この物質が出回り始めたのはそれほど古いことではないようです。
業界での使用目的は過酸化水素キャリアーとしてです。
高濃度の過酸化水素は運搬、取り扱いが面倒です。爆発の危険性もあります。
付加体は固体で、比較的安定だということで需要が急激に増加したのだろうと思います。軍需用途もあったかもしれません。付加している過酸化水素は水に入れれば直ぐに離れます。ペルオキソ酸の場合の加水分解よりも速いだろうというのは容易に推測することができます。
化学辞典(東京化学同人)では過酸化水素化物の項にこの物質が出てきます。でも名前は出てきていません。
「付加しているH2O2はエーテルで離れるのでペルオキソ酸との違いが分かる」とも書いてあります。

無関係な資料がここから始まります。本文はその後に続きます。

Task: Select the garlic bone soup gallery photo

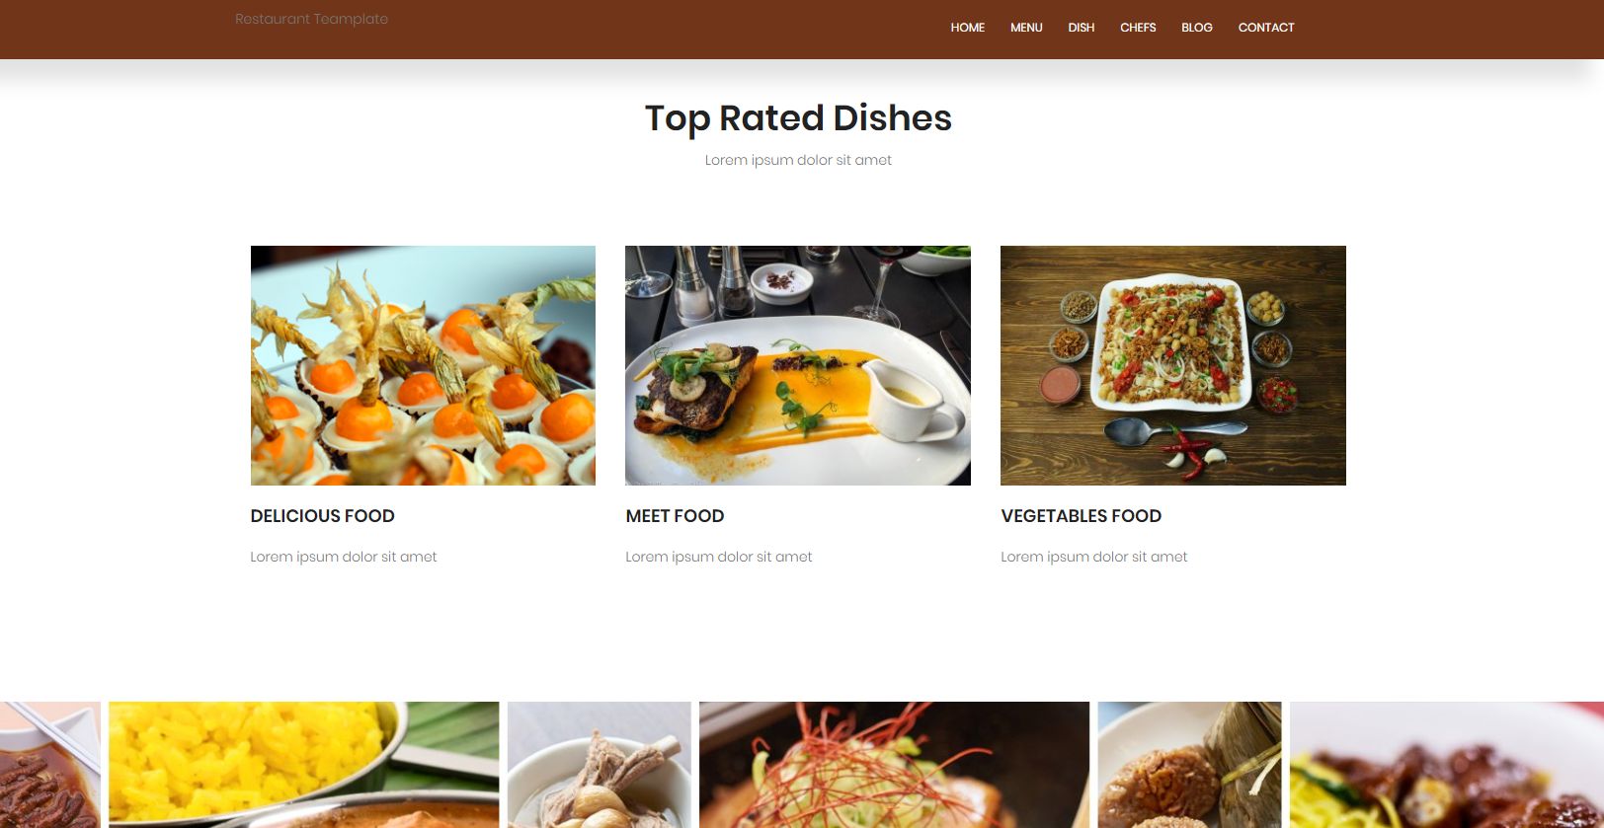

2Na2CO3・3H2O2は炭酸ナトリウムと過酸化水素の混合で作ります。
これは(3)の過酢酸の作り方に似ています。
化学大辞典(共立出版)には、混合で作る場合「反応条件の違いでいろんなものができる可能性があって区別が難しい、一括して過炭酸ナトリウムと呼ばれている」と書かれています。そういう時期があったということが分かります。Na2CO4・H2O と Na2CO3・H2O2 は組成が同じです。どちらが出来ているかの区別が難しかっただろうというのは理解できます。でも現在ではすべて区別が出来るレベルになっています(区別が出来ているからこそ、化学式もIUPAC名も決まり、結晶構造の解析もできているのです)。区別が出来なかった時の名前を使うというのに正当性はありません。「使いやすくて、通りのいい名前」というだけであれば「商品名」、または「業界用語」になります。
授業や講義でこの名前が出てくることがあれば注意が必要です。
「過酸」については初めに出した(1)~(3)しかないのです。
ネットに出ているから「どちらもあり」ということではありません。
でも消防法が厄介ですね。
No.4
- 回答日時:
「過炭酸ナトリウムはペルオキソ炭酸ナトリウムのことです。
」がいきなりおかしいのでは?余談だけど「過酸という名前が酸化数の大きな元素を含む酸に対して使われるのはVII族元素の酸に対してだけである」ってのもあやしい. 「VII」がアラビア数字じゃなくてローマ数字であることも微妙だけど, 「慣用として使われる」という意味では間違っている.